First, Obama, unlike Reagan, shows a remarkable aversion to political ruthlessness.

Second, Obama allows his arrogance to dominate his pragmatic instincts. While Obama blundered in rejecting Hillary for vice president, Reagan remained pragmatic regarding his political adversaries; also a relative outsider to his party in 1980, Reagan shrewdly selected his GOP primary opponent, George H.W. Bush, as his running mate to secure the election.

Third, Obama has not provided a simple visionary alternative, as Reagan did, to the prevailing political philosophy about government.

Pundits have been spilling much ink theorizing over why this is a close election. After eight years of Bush, why can't the democratic nominee establish a substantial lead over the incumbent party? Blame has been directed to everything under the sun from the "Palin effect" to race to the Muslim miasma to Obama's lack of geographical rootedness (David Brook's euphemism for race) to the polarization of an evenly divided electorate along ideological lines to the purported conservative nature of the (entire) American electorate to the "success" of the surge and (ironically) even to the popularity of the Democrats.

Read between the lines of each of these arguments and you will find one fatalistic assumption in common: Americans are inherently conservative and Democratic politicians ignore this reality at their own peril. Only a white conservative Democrat like Clinton or Carter has any real chance of making it to the White House.
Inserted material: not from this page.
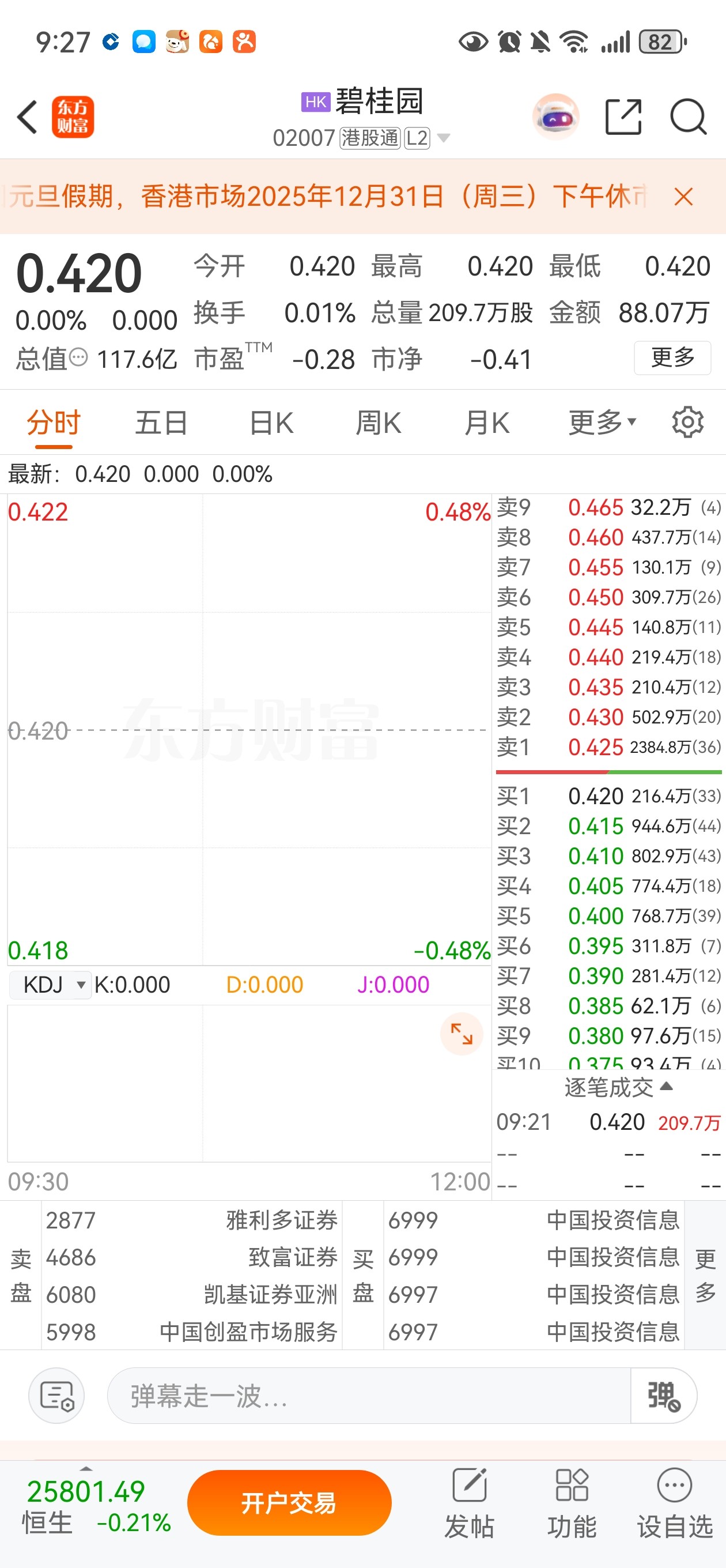Tap 设自选 add to watchlist
Image resolution: width=726 pixels, height=1568 pixels.
point(674,1503)
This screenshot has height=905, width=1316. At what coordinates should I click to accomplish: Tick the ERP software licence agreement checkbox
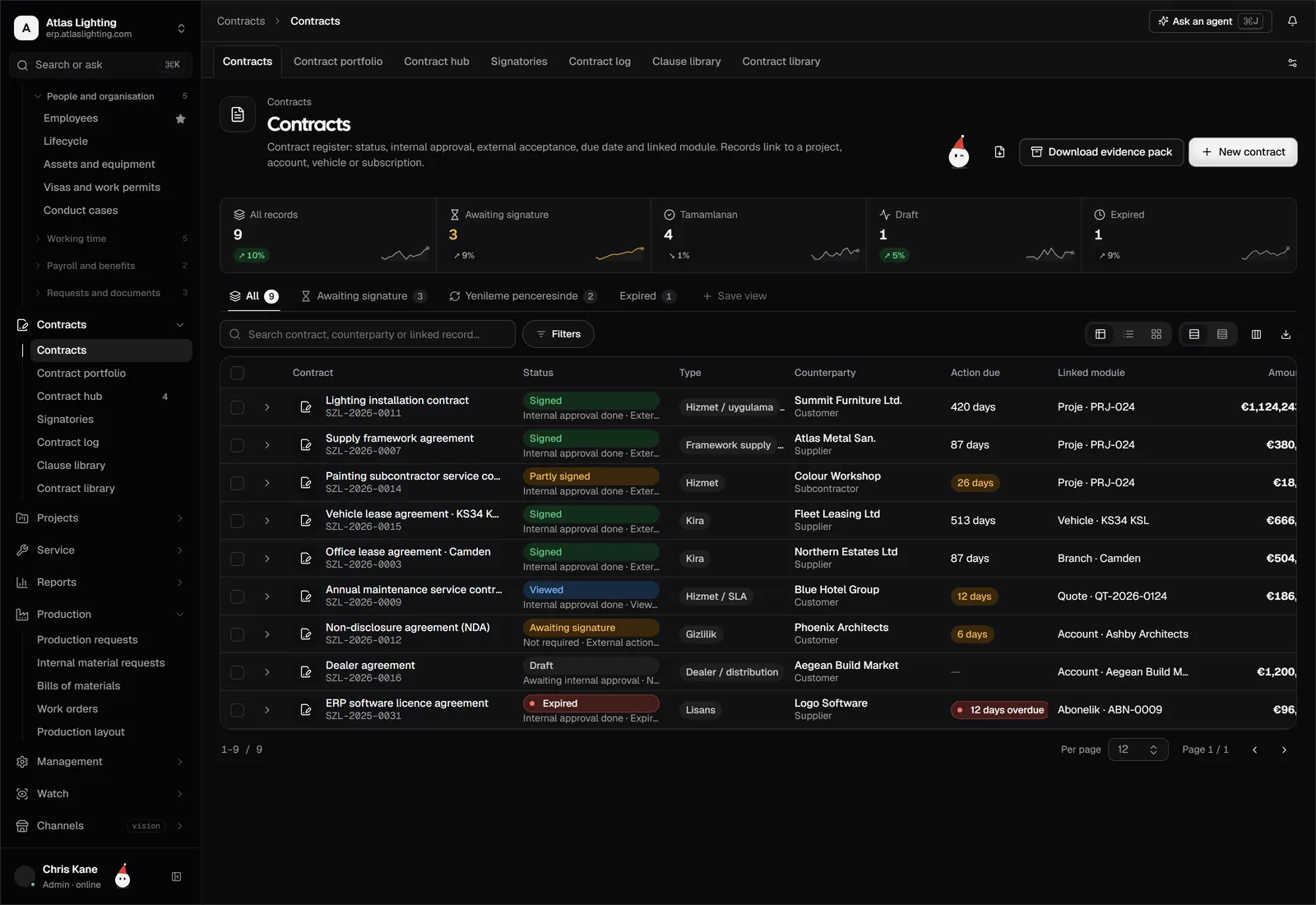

If Obama cannot establish a significant lead, he is either not conservative enough or there is nothing he can do about it.

By the looks of it, Obama shares these fatalistic and self-defeating assumptions. But there is nothing entrenched, innate, or interminable about American conservativism. Instead, the blame for Obama's stagnation in the polls lies (as it did with all Democratic nominees of recent memory) with Obama himself.

Obama is still playing by the Republican rules of the game. He has done nothing to dismantle or challenge the basic conservative assumptions that dominate our political philosophy: Big government is still the enemy, "liberal" is still a filthy word, raising taxes is still the kiss of death, and a deregulated free-market is still the answer for every social ill. Can we really expect dramatic electoral shifts leftward when dominant conservative assumptions about government remain unchallenged?

Failing to discredit and vilify conservatism, Obama has not done to conservatives what Reagan did to liberals twenty eight years ago. As a result, whether Obama wins or loses, our political culture will remain the same. He has not changed the nature of this game. After this election cycle has passed, Democrats will continue to market themselves (poorly) as conservatives; "Clintonism" will continue to be the only viable road to the White House; and conservativism will go on unchallenged, unquestioned, and undefeated. This is all very disappointing since we liberals needed and still need a Gipper of our own.

With thirty years of conservative ideas about governance, economics, and foreign policy unraveling around us, Obama should be taking advantage of this historical turning-point to assert an ideologically distinctive FDR-style populism--not a vapid "post-partisan" middle-road (a strategy that indirectly reaffirms the discredited policies of the Right as viable) . Most importantly, Obama needs to shape the meaning of the historical events unfolding around us in liberal ideological and policy terms; offering a simple but inspiring vision for our future along the lines of the "New Deal" or "Great Society."

Now is the time to reclaim the dreaded L-word. Obama should invert Reagan's famous farewell that has doomed liberals for decades: The masquerade is over. It is time to say the dreaded C-word; to say the policies of our opposition are conservative, conservative, conservative.